## WORK INSTRUCTIONS
Can you format the lines below as a JSON list of strings, with one string for each line and blank lines left out?

start MATERIAL PROVIDED

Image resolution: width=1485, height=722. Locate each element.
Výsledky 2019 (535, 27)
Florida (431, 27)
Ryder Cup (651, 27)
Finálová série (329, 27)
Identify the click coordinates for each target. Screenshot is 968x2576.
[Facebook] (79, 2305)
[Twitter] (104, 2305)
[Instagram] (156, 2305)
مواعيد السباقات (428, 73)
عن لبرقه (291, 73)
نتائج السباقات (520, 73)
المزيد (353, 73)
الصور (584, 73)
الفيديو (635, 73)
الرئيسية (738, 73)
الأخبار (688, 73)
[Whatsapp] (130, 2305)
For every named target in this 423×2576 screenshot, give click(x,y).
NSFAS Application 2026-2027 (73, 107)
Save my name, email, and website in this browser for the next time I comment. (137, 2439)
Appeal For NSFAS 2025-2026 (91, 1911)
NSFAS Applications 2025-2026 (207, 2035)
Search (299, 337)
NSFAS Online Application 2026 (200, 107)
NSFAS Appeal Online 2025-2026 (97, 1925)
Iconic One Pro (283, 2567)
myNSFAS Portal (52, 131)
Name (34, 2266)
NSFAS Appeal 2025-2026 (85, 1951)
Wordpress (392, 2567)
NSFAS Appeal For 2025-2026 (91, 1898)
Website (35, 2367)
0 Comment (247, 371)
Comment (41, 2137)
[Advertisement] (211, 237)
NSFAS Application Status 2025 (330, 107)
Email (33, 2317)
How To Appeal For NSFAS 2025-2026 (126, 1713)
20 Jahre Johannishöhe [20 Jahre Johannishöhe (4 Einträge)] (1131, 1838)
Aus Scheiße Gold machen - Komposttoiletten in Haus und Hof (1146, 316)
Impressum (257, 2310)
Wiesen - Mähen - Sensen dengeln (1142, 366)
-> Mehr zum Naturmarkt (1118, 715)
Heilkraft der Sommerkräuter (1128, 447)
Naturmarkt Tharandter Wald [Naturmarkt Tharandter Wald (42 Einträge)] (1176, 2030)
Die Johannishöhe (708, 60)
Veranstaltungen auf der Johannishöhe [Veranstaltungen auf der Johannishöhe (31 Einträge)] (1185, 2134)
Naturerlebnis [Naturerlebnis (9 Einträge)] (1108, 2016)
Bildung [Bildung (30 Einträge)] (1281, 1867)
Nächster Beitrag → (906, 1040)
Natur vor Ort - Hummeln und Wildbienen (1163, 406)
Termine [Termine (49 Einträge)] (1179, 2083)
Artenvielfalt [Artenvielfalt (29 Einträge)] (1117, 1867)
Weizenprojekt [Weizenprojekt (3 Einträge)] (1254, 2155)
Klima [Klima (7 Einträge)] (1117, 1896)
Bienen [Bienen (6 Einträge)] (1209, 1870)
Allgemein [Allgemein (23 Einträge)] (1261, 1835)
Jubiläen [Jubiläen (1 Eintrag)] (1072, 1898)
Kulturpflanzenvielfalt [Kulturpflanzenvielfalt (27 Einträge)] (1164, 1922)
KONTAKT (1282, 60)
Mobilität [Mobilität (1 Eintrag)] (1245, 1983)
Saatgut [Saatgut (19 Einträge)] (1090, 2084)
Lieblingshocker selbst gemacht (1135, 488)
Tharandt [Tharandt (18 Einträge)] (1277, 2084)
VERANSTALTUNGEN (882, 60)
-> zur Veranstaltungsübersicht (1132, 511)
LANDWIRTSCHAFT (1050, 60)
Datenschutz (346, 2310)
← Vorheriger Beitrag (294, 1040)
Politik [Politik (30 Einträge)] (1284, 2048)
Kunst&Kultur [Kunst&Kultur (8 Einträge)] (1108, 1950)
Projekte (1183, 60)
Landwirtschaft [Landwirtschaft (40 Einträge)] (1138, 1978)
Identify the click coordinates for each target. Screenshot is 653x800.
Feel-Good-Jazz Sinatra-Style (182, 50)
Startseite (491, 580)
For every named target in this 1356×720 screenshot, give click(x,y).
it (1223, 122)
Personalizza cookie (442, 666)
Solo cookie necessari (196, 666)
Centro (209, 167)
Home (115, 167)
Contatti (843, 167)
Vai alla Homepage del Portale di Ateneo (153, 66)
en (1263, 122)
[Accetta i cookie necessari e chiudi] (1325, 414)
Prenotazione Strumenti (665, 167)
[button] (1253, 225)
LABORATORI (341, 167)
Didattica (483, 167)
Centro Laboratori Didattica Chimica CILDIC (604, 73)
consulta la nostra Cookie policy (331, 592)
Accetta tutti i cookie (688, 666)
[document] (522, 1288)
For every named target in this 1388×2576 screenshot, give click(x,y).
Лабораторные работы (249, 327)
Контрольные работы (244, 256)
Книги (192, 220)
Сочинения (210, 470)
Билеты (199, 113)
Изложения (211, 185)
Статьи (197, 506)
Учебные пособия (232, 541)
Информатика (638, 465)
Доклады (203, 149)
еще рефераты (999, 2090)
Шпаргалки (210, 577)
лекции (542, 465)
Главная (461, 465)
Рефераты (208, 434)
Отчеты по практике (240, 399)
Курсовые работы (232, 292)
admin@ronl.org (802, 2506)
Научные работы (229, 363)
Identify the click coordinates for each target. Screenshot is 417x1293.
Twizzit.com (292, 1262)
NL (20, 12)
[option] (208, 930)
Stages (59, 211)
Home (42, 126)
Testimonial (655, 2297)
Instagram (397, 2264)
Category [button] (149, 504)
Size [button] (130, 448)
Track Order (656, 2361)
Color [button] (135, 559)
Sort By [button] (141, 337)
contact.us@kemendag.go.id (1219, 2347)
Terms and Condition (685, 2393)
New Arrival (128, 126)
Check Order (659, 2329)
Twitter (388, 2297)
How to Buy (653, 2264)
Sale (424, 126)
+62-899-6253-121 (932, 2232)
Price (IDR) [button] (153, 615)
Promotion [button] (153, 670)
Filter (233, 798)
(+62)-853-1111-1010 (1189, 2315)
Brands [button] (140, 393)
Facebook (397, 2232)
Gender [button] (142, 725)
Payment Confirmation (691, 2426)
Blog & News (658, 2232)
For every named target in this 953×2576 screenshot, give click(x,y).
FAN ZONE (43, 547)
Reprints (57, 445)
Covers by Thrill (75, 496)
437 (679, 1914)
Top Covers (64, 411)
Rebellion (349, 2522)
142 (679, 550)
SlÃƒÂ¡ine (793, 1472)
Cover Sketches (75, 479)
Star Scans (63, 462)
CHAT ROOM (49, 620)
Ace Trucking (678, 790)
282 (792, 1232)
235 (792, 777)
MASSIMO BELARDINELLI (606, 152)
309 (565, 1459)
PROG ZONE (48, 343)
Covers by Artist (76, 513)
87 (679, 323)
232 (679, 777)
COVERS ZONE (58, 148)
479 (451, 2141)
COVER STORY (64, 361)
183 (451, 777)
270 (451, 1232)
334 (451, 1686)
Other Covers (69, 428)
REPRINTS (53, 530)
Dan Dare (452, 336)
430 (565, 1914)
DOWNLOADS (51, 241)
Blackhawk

end MATERIAL PROVIDED

## SOLUTION TO THE PROBLEM
[
  "Image resolution: width=1485, height=722. Locate each element.",
  "Výsledky 2019 (535, 27)",
  "Florida (431, 27)",
  "Ryder Cup (651, 27)",
  "Finálová série (329, 27)",
  "Identify the click coordinates for each target. Screenshot is 968x2576.",
  "[Facebook] (79, 2305)",
  "[Twitter] (104, 2305)",
  "[Instagram] (156, 2305)",
  "مواعيد السباقات (428, 73)",
  "عن لبرقه (291, 73)",
  "نتائج السباقات (520, 73)",
  "المزيد (353, 73)",
  "الصور (584, 73)",
  "الفيديو (635, 73)",
  "الرئيسية (738, 73)",
  "الأخبار (688, 73)",
  "[Whatsapp] (130, 2305)",
  "For every named target in this 423×2576 screenshot, give click(x,y).",
  "NSFAS Application 2026-2027 (73, 107)",
  "Save my name, email, and website in this browser for the next time I comment. (137, 2439)",
  "Appeal For NSFAS 2025-2026 (91, 1911)",
  "NSFAS Applications 2025-2026 (207, 2035)",
  "Search (299, 337)",
  "NSFAS Online Application 2026 (200, 107)",
  "NSFAS Appeal Online 2025-2026 (97, 1925)",
  "Iconic One Pro (283, 2567)",
  "myNSFAS Portal (52, 131)",
  "Name (34, 2266)",
  "NSFAS Appeal 2025-2026 (85, 1951)",
  "Wordpress (392, 2567)",
  "NSFAS Appeal For 2025-2026 (91, 1898)",
  "Website (35, 2367)",
  "0 Comment (247, 371)",
  "Comment (41, 2137)",
  "[Advertisement] (211, 237)",
  "NSFAS Application Status 2025 (330, 107)",
  "Email (33, 2317)",
  "How To Appeal For NSFAS 2025-2026 (126, 1713)",
  "20 Jahre Johannishöhe [20 Jahre Johannishöhe (4 Einträge)] (1131, 1838)",
  "Aus Scheiße Gold machen - Komposttoiletten in Haus und Hof (1146, 316)",
  "Impressum (257, 2310)",
  "Wiesen - Mähen - Sensen dengeln (1142, 366)",
  "-> Mehr zum Naturmarkt (1118, 715)",
  "Heilkraft der Sommerkräuter (1128, 447)",
  "Naturmarkt Tharandter Wald [Naturmarkt Tharandter Wald (42 Einträge)] (1176, 2030)",
  "Die Johannishöhe (708, 60)",
  "Veranstaltungen auf der Johannishöhe [Veranstaltungen auf der Johannishöhe (31 Einträge)] (1185, 2134)",
  "Naturerlebnis [Naturerlebnis (9 Einträge)] (1108, 2016)",
  "Bildung [Bildung (30 Einträge)] (1281, 1867)",
  "Nächster Beitrag → (906, 1040)",
  "Natur vor Ort - Hummeln und Wildbienen (1163, 406)",
  "Termine [Termine (49 Einträge)] (1179, 2083)",
  "Artenvielfalt [Artenvielfalt (29 Einträge)] (1117, 1867)",
  "Weizenprojekt [Weizenprojekt (3 Einträge)] (1254, 2155)",
  "Klima [Klima (7 Einträge)] (1117, 1896)",
  "Bienen [Bienen (6 Einträge)] (1209, 1870)",
  "Allgemein [Allgemein (23 Einträge)] (1261, 1835)",
  "Jubiläen [Jubiläen (1 Eintrag)] (1072, 1898)",
  "Kulturpflanzenvielfalt [Kulturpflanzenvielfalt (27 Einträge)] (1164, 1922)",
  "KONTAKT (1282, 60)",
  "Mobilität [Mobilität (1 Eintrag)] (1245, 1983)",
  "Saatgut [Saatgut (19 Einträge)] (1090, 2084)",
  "Lieblingshocker selbst gemacht (1135, 488)",
  "Tharandt [Tharandt (18 Einträge)] (1277, 2084)",
  "VERANSTALTUNGEN (882, 60)",
  "-> zur Veranstaltungsübersicht (1132, 511)",
  "LANDWIRTSCHAFT (1050, 60)",
  "Datenschutz (346, 2310)",
  "← Vorheriger Beitrag (294, 1040)",
  "Politik [Politik (30 Einträge)] (1284, 2048)",
  "Kunst&Kultur [Kunst&Kultur (8 Einträge)] (1108, 1950)",
  "Projekte (1183, 60)",
  "Landwirtschaft [Landwirtschaft (40 Einträge)] (1138, 1978)",
  "Identify the click coordinates for each target. Screenshot is 653x800.",
  "Feel-Good-Jazz Sinatra-Style (182, 50)",
  "Startseite (491, 580)",
  "For every named target in this 1356×720 screenshot, give click(x,y).",
  "it (1223, 122)",
  "Personalizza cookie (442, 666)",
  "Solo cookie necessari (196, 666)",
  "Centro (209, 167)",
  "Home (115, 167)",
  "Contatti (843, 167)",
  "Vai alla Homepage del Portale di Ateneo (153, 66)",
  "en (1263, 122)",
  "[Accetta i cookie necessari e chiudi] (1325, 414)",
  "Prenotazione Strumenti (665, 167)",
  "[button] (1253, 225)",
  "LABORATORI (341, 167)",
  "Didattica (483, 167)",
  "Centro Laboratori Didattica Chimica CILDIC (604, 73)",
  "consulta la nostra Cookie policy (331, 592)",
  "Accetta tutti i cookie (688, 666)",
  "[document] (522, 1288)",
  "For every named target in this 1388×2576 screenshot, give click(x,y).",
  "Лабораторные работы (249, 327)",
  "Контрольные работы (244, 256)",
  "Книги (192, 220)",
  "Сочинения (210, 470)",
  "Билеты (199, 113)",
  "Изложения (211, 185)",
  "Статьи (197, 506)",
  "Учебные пособия (232, 541)",
  "Информатика (638, 465)",
  "Доклады (203, 149)",
  "еще рефераты (999, 2090)",
  "Шпаргалки (210, 577)",
  "лекции (542, 465)",
  "Главная (461, 465)",
  "Рефераты (208, 434)",
  "Отчеты по практике (240, 399)",
  "Курсовые работы (232, 292)",
  "admin@ronl.org (802, 2506)",
  "Научные работы (229, 363)",
  "Identify the click coordinates for each target. Screenshot is 417x1293.",
  "Twizzit.com (292, 1262)",
  "NL (20, 12)",
  "[option] (208, 930)",
  "Stages (59, 211)",
  "Home (42, 126)",
  "Testimonial (655, 2297)",
  "Instagram (397, 2264)",
  "Category [button] (149, 504)",
  "Size [button] (130, 448)",
  "Track Order (656, 2361)",
  "Color [button] (135, 559)",
  "Sort By [button] (141, 337)",
  "contact.us@kemendag.go.id (1219, 2347)",
  "Terms and Condition (685, 2393)",
  "New Arrival (128, 126)",
  "Check Order (659, 2329)",
  "Twitter (388, 2297)",
  "How to Buy (653, 2264)",
  "Sale (424, 126)",
  "+62-899-6253-121 (932, 2232)",
  "Price (IDR) [button] (153, 615)",
  "Promotion [button] (153, 670)",
  "Filter (233, 798)",
  "(+62)-853-1111-1010 (1189, 2315)",
  "Brands [button] (140, 393)",
  "Facebook (397, 2232)",
  "Gender [button] (142, 725)",
  "Payment Confirmation (691, 2426)",
  "Blog & News (658, 2232)",
  "For every named target in this 953×2576 screenshot, give click(x,y).",
  "FAN ZONE (43, 547)",
  "Reprints (57, 445)",
  "Covers by Thrill (75, 496)",
  "437 (679, 1914)",
  "Top Covers (64, 411)",
  "Rebellion (349, 2522)",
  "142 (679, 550)",
  "SlÃƒÂ¡ine (793, 1472)",
  "Cover Sketches (75, 479)",
  "Star Scans (63, 462)",
  "CHAT ROOM (49, 620)",
  "Ace Trucking (678, 790)",
  "282 (792, 1232)",
  "235 (792, 777)",
  "MASSIMO BELARDINELLI (606, 152)",
  "309 (565, 1459)",
  "PROG ZONE (48, 343)",
  "Covers by Artist (76, 513)",
  "87 (679, 323)",
  "232 (679, 777)",
  "COVERS ZONE (58, 148)",
  "479 (451, 2141)",
  "COVER STORY (64, 361)",
  "183 (451, 777)",
  "270 (451, 1232)",
  "334 (451, 1686)",
  "Other Covers (69, 428)",
  "REPRINTS (53, 530)",
  "Dan Dare (452, 336)",
  "430 (565, 1914)",
  "DOWNLOADS (51, 241)",
  "Blackhawk"
]